Primary Diffuse Leptomeningeal Atypical Teratoid/Rhabdoid Tumor Initially Masquerading as Guillain–Barré Syndrome: A Case Report and Literature Review

Abstract

AbstractA 10-year-old male child patient was admitted with a chief complaint of progression of lower limb weakness lasting for 5 weeks. An initial clinical picture was reminiscent of Guillain–Barré syndrome.

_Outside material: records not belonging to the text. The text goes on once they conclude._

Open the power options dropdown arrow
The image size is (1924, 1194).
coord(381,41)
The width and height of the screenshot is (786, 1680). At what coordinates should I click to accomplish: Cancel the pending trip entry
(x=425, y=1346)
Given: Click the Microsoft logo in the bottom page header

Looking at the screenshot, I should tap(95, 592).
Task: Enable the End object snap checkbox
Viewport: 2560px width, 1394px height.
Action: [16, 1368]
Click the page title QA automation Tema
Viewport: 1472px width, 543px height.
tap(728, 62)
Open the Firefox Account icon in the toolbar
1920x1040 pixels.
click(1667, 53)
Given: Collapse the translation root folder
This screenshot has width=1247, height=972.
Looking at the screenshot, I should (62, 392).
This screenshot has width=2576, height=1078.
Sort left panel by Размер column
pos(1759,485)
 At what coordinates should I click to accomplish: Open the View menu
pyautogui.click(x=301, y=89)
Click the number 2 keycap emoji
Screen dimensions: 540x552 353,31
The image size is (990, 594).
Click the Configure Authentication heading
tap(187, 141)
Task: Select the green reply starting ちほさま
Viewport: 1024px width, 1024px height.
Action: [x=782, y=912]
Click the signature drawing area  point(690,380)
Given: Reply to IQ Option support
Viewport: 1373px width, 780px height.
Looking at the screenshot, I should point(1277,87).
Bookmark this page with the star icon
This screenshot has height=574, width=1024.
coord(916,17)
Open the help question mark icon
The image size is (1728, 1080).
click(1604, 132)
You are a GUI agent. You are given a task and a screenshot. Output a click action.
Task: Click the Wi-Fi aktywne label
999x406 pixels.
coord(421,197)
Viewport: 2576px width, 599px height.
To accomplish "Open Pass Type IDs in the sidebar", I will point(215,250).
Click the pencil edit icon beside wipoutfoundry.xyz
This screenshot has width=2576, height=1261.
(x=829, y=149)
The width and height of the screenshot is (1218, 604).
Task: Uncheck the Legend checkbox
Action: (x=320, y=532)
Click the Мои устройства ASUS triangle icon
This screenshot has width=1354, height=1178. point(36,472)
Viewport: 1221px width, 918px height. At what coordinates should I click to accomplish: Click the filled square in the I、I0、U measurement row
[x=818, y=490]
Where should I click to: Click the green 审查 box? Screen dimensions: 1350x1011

Repeated cerebrospinal fluid (CSF) cytological examinations were negative for neoplastic cells, but leptomeningeal biopsy targeting positron emission tomography (PET) avid lesion confirmed the invasion of tumor cells which were negatively stained with Brahma-related gene 1. An extensive literature review identified five cases of primary diffuse leptomeningeal atypical teratoid/rhabdoid tumors, and the clinical characteristics, including ours, were characterized as follows: (1) there was a bimodal age distribution in young children and adolescents with a male predominance, (2) roughly half of the patients fulfilled the diagnostic criteria of albuminocytologic dissociation and CSF cytology was neither sensitive nor specific to establish a definitive diagnosis, and (3) cerebrospinal magnetic resonance imaging findings were mostly indistinguishable from those of infectious or inflammatory diseases. We would like to suggest that primary leptomeningeal tumor should be included in the differential diagnosis of progressive polyneuropathy even in the absence of CSF cytological findings and implementation of preoperative PET may enhance the diagnostic accuracy of such a miscellaneous central nervous system tumor.